Greek Debt Crisis Continues As Politicians Play Games
After days of largely contrived drama, the nearly dysfunctional emergency coalition government in Athens announced a deal among ruling political parties for another austerity package, in the expectation that this will lead to the Eurozone going forward with the second bailout of Greece, involving another 130 billion euros. As everyone knows by now, this is a game. The political actors in Greece continue to come up with new, punishing austerity measures, while the politicos in Brussels assure the world, and especially the bond markets, that this time at last the Greek debt crisis has been permanently resolved.

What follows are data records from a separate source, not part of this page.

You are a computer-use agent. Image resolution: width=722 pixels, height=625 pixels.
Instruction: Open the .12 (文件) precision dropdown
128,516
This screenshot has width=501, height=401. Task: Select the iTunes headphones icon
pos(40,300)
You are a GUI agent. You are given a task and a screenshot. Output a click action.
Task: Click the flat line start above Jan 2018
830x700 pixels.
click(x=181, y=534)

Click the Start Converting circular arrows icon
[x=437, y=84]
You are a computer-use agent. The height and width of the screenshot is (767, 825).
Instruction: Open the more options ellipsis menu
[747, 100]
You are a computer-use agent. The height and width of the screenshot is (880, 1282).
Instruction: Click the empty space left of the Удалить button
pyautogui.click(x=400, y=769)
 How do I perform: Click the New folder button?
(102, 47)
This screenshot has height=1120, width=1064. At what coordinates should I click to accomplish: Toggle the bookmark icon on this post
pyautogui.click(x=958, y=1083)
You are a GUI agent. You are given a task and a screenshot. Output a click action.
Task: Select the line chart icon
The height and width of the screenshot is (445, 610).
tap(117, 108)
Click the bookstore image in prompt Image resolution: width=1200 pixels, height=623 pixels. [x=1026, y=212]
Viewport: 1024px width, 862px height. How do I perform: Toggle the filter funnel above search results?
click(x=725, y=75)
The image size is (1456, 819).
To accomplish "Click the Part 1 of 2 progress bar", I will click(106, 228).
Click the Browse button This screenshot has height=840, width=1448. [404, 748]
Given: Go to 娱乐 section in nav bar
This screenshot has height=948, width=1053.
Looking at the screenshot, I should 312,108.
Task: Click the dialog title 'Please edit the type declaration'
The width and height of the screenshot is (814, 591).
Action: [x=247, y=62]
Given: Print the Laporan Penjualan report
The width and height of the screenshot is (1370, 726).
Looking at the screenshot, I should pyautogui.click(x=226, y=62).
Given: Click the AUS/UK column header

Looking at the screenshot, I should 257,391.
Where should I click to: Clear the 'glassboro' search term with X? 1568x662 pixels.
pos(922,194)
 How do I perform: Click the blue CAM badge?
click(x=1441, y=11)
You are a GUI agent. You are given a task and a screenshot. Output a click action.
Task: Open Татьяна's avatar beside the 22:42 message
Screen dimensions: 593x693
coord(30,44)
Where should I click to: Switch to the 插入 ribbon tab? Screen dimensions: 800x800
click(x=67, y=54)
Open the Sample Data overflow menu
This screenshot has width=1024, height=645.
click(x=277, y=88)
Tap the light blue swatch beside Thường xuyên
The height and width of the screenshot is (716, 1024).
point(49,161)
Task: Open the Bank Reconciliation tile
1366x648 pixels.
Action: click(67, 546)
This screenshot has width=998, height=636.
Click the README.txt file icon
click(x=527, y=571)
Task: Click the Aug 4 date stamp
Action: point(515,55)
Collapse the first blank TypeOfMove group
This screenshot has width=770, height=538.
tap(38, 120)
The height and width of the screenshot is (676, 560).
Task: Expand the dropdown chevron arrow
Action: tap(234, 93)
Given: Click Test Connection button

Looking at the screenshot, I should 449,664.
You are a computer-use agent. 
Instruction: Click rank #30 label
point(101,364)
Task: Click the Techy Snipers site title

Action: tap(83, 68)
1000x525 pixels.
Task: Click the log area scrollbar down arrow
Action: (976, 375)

It is unlikely that investors in sovereign debt will be impressed with the latest deal being offered by the government in Greece. They are aware that even Eurozone politicians, especially in Germany, are voicing skepticism over the sufficiency of the Greek measures to address their debt crisis. They are even more cognizant of the fact that the austerity measures create a fiscal drag on the Greek economy, leading to even further deficit problems despite cuts in government spending. The political turmoil in Greece, with another general strike being planned by the nation’s labor unions, is likely not to reassure the bond vigilantes.
Meanwhile, as the Greek debt and economic crisis boils over, the other PIIGS nations (Portugal, Italy, Ireland and Spain) are waiting in the wings with their own acute crises.